I have a new Surly Long Haul Trucker (steel frame, of course), and am mildly concerned about internal frame rust. I say "mildly concerned" because I also have an old Ross 10-speed (at least 30 years old) that is as rusted as an old tramp steamer on the inside, and I don't think its strength is compromised.

However, being the worry-wart that I am, and wanting to lavish the best of care on my Trucker, I am considering performing some sort of rustproofing treatment on it.

There seem to be four schools of thought regarding this:

1. The first school of thought is actually not a school of thought at all, in that the adherents to this theory maintain that the frame won't rust away in your grandchildrens' lifetime, so why sorry?

2. Strip the frame down (remove seat tube, BB and fork) and treat with Weigle's Frame Saver.

3. Just hose the insides of the seat tube and stays (through the vent holes) with WD-40, and get on with life.

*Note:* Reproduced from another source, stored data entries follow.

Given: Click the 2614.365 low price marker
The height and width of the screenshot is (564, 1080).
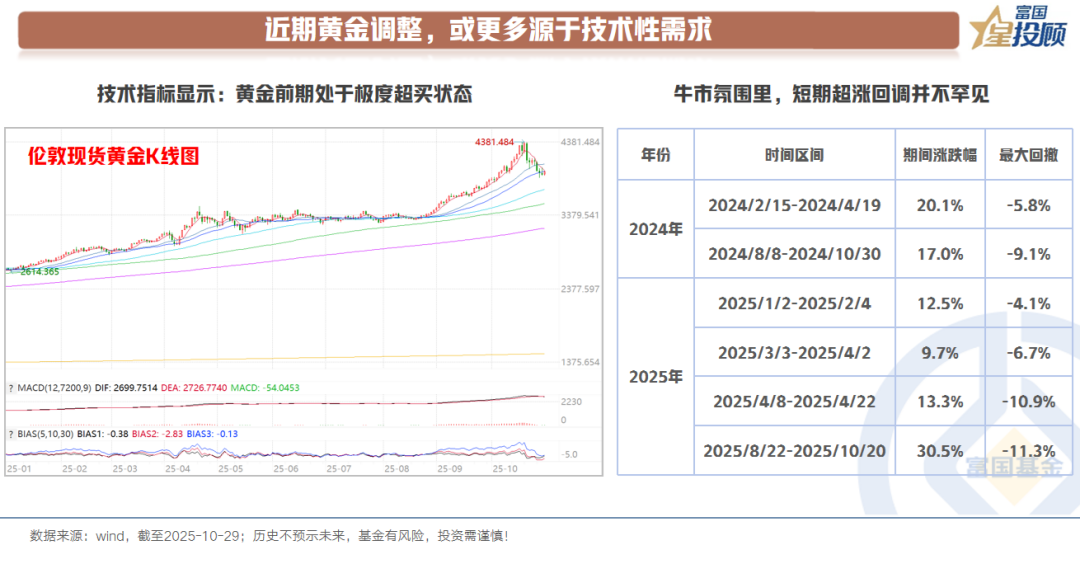Looking at the screenshot, I should click(x=36, y=272).
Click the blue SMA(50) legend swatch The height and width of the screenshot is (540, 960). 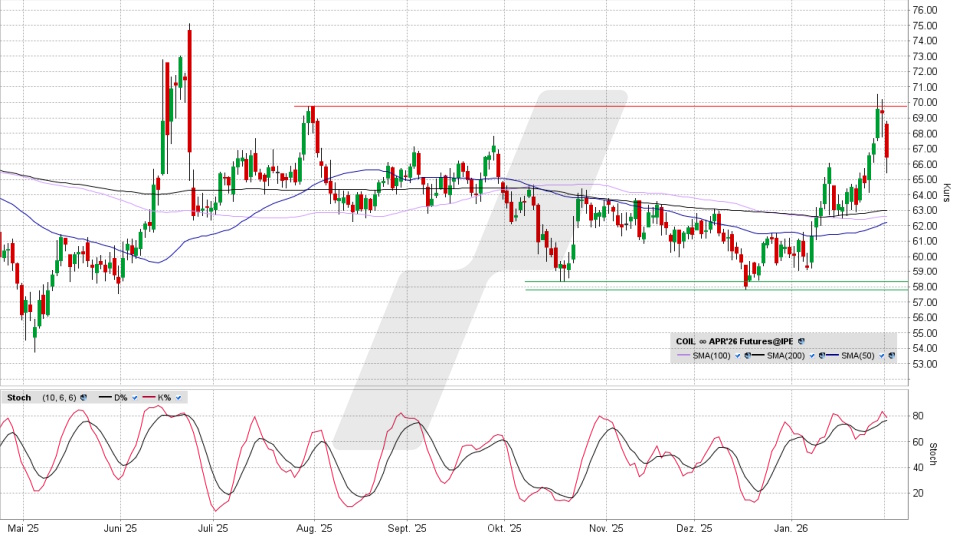point(831,356)
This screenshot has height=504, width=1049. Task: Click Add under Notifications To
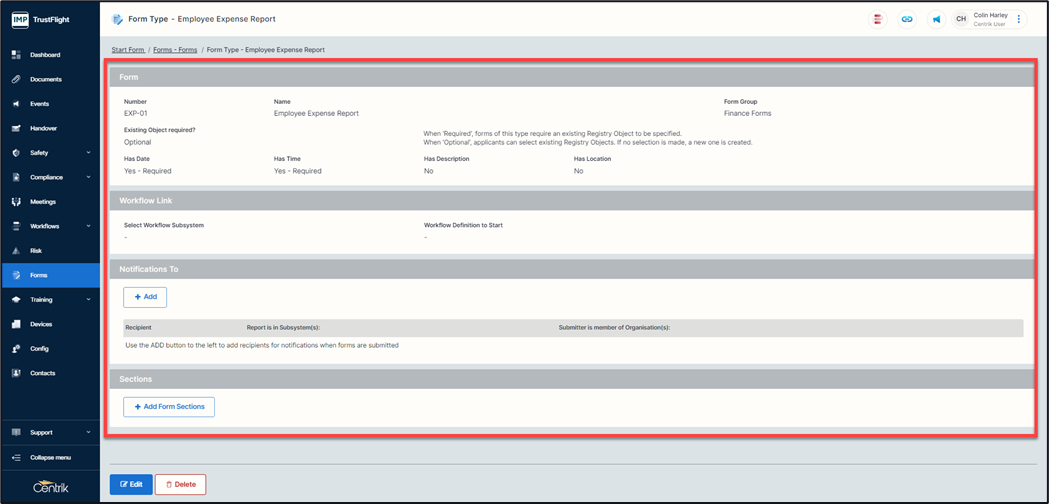145,297
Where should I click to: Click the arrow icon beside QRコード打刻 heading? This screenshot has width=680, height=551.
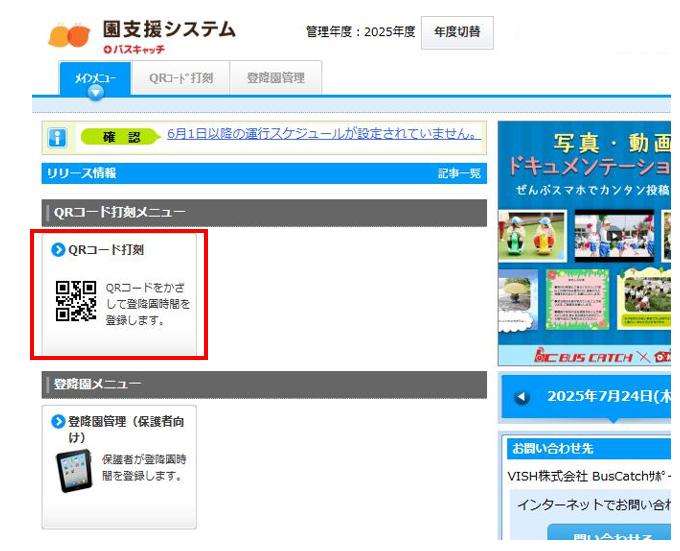click(x=58, y=250)
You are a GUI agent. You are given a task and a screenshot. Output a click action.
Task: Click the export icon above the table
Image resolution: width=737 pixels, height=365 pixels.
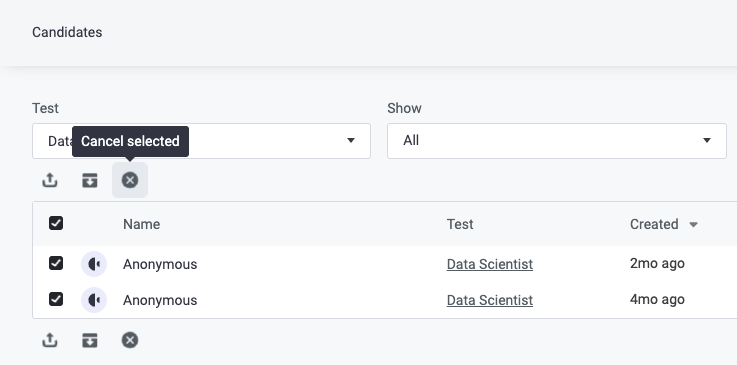pyautogui.click(x=50, y=180)
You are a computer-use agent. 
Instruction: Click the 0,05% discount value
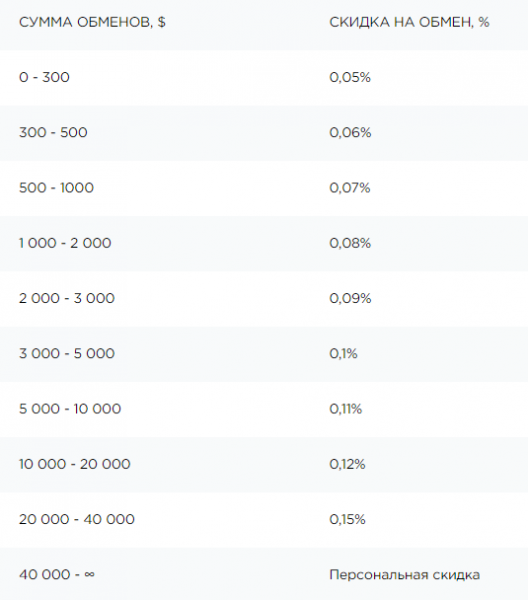click(x=350, y=77)
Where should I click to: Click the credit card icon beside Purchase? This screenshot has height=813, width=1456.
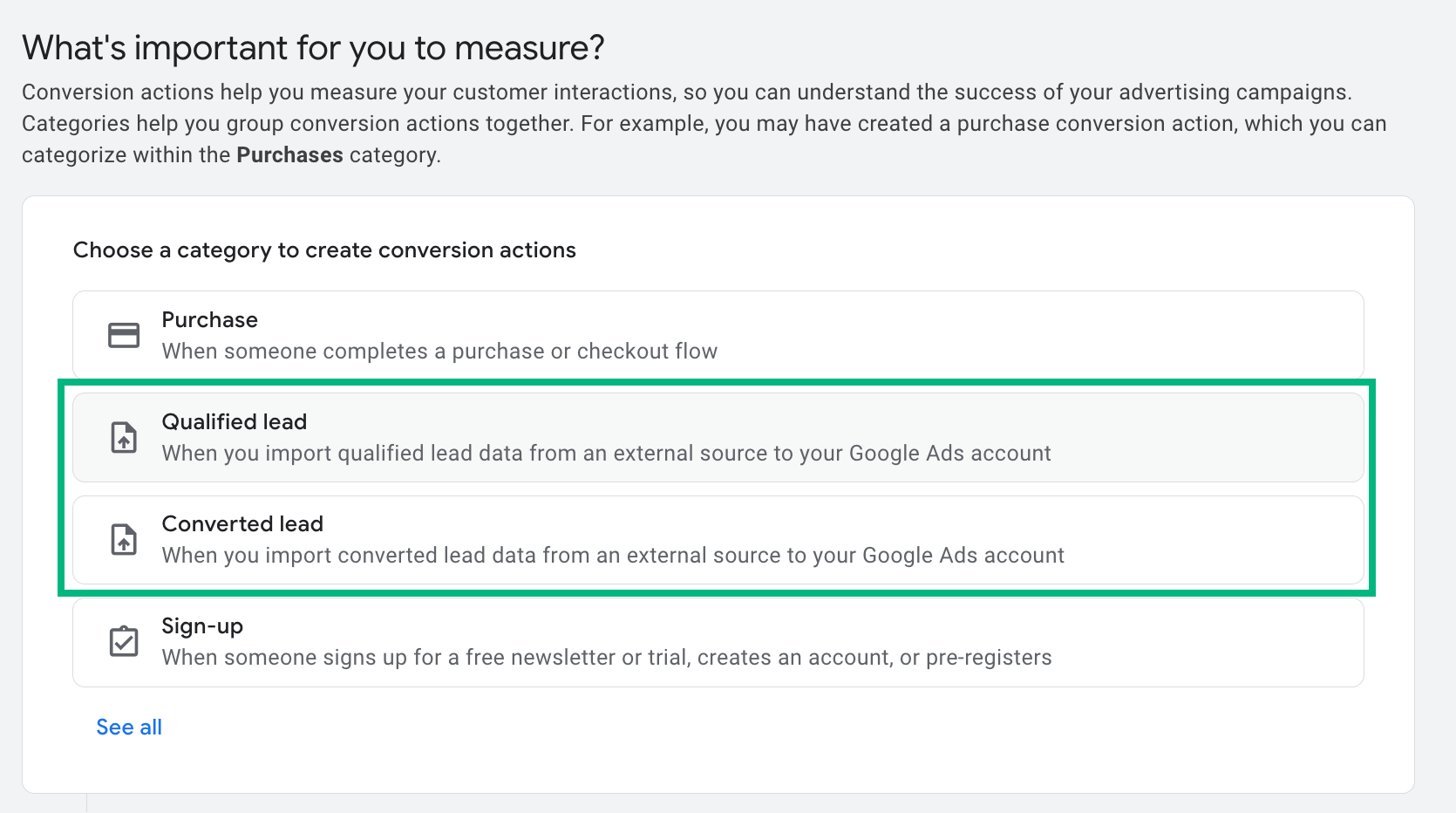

4. RTV the vent holes in the chainstays, seatstays, fork, etc., and fill the slot in the seat tube with grease. This keeps 99% of the water out of the frame, and thus inhibits rust formation.

If I were to buy a can of Weigle's, would I have to strip the frame down, or could I just remove the seat post and hose the seat tube and stays (through the vents) with the stuff? Would it get into and damage the BB otherwise? There would be no way, as far as I can see, to treat the frame head tube, top tube, or downtube this way.

Actually I read somewhere (maybe Surly's web site?) that BLO (Boiled Linseed Oil), which can be found in the paint department of Lowes, Home Depot, or most any other paint or hardware store, is also good as a frame rustproofer, and can be used in a similar fashion to Weigle's. But this probably involves stripping the BB, fork, etc. too.

I'm not a big fan of WD-40. The "WD" stands for "Water Displacement", and WD-40 by itself, after it evaporates, pretty much doesn't leave anything behind regarding a lubricant. It's good to get water out of something that has gotten wet, but it's not permanent.

What do you all think about the technique of RTV-ing the vent holes closed, and plugging the seat tube slot with heavy wheel-bearing grease? This seems like a fairly practical thing to do for a bike owner who is worried about moisture infiltration into the frame, and who doesn't feel competent to tearing his bike down?

Looking for any and all advise here.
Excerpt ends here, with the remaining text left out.